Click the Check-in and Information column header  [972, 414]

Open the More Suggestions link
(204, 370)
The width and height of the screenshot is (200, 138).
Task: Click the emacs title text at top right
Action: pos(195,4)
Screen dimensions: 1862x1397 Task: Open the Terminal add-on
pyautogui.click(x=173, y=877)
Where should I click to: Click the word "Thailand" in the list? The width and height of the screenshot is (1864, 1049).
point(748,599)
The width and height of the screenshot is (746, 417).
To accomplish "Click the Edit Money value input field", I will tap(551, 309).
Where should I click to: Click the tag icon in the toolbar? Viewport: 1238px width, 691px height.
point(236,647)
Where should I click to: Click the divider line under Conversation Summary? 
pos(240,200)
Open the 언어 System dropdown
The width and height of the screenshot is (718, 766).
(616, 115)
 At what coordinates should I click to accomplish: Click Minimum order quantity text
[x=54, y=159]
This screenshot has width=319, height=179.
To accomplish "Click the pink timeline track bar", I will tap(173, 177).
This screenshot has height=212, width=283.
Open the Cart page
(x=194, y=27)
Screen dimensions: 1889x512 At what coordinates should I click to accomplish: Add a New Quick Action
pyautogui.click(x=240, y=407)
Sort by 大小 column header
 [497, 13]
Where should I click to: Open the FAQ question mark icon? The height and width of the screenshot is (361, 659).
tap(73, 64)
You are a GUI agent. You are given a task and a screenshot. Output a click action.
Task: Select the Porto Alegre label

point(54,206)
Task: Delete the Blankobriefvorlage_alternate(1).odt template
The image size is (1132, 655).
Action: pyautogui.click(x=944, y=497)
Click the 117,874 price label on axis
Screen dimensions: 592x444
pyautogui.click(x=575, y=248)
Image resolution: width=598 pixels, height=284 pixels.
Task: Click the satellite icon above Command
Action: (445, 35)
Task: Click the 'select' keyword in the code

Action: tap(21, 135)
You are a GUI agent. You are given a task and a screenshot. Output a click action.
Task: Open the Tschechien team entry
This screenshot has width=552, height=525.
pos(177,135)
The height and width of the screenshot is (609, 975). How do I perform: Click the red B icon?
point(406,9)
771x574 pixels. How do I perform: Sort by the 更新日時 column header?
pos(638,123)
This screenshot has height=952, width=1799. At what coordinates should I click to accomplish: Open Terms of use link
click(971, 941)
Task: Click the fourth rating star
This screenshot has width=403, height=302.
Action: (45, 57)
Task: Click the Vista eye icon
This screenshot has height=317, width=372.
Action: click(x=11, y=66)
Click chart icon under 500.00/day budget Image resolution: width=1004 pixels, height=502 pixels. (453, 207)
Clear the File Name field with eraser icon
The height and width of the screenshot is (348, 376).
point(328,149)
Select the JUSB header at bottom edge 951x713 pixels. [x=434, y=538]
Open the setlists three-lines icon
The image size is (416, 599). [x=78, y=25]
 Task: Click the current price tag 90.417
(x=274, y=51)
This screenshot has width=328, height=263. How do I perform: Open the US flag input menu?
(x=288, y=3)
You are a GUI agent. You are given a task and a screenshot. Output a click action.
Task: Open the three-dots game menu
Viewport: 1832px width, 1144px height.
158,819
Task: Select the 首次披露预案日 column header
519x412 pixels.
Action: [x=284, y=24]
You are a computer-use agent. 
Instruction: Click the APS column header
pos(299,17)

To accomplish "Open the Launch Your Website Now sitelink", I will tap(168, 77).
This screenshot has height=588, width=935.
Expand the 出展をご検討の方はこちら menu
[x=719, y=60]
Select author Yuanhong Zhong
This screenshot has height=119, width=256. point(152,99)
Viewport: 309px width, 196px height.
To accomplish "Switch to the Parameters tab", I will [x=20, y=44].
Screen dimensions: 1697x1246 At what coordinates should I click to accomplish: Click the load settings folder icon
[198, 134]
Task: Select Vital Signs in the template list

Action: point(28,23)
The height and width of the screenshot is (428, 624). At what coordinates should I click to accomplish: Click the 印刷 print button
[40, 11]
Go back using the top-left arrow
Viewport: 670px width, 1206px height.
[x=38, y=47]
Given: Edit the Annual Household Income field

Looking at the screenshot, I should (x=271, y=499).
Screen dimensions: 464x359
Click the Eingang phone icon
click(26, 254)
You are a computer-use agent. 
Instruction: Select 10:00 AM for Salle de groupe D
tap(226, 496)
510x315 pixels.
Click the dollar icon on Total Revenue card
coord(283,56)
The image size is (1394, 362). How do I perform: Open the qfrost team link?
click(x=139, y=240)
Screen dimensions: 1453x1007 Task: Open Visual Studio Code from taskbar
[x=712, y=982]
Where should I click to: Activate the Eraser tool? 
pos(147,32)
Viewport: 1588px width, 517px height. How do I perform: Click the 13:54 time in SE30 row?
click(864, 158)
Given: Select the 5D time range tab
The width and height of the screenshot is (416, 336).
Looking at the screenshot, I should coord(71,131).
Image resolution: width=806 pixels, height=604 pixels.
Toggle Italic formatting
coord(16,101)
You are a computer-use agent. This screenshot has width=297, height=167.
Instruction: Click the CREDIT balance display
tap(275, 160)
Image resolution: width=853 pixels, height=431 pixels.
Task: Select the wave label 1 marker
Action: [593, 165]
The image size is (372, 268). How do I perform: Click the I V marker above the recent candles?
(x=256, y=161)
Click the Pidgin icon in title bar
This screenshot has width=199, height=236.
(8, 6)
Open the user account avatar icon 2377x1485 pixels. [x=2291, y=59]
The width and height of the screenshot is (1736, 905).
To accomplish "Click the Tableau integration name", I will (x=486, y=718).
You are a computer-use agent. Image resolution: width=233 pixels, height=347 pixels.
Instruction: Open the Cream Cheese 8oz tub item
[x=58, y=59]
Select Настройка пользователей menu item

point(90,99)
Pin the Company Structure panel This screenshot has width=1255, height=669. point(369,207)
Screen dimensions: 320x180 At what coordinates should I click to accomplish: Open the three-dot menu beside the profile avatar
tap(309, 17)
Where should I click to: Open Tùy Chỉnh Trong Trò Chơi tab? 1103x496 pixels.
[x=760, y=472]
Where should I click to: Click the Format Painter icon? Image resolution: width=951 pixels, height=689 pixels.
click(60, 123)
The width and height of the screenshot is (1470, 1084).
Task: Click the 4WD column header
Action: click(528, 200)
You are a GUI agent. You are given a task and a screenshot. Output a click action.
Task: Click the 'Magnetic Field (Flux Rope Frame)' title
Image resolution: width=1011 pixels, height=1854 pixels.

^^^^^^^^^^^^^^^^

● WORK ITEM: Repeat only the stretch of lines that begins at the line containing "You are a computer-use agent. Image" and ends at the last line above, both included.

● OUTPUT OF THE EXERCISE:
You are a computer-use agent. Image resolution: width=233 pixels, height=347 pixels.
Instruction: Open the Cream Cheese 8oz tub item
[x=58, y=59]
Select Настройка пользователей menu item

point(90,99)
Pin the Company Structure panel This screenshot has width=1255, height=669. point(369,207)
Screen dimensions: 320x180 At what coordinates should I click to accomplish: Open the three-dot menu beside the profile avatar
tap(309, 17)
Where should I click to: Open Tùy Chỉnh Trong Trò Chơi tab? 1103x496 pixels.
[x=760, y=472]
Where should I click to: Click the Format Painter icon? Image resolution: width=951 pixels, height=689 pixels.
click(60, 123)
The width and height of the screenshot is (1470, 1084).
Task: Click the 4WD column header
Action: click(528, 200)
You are a GUI agent. You are given a task and a screenshot. Output a click action.
Task: Click the 'Magnetic Field (Flux Rope Frame)' title
Image resolution: width=1011 pixels, height=1854 pixels.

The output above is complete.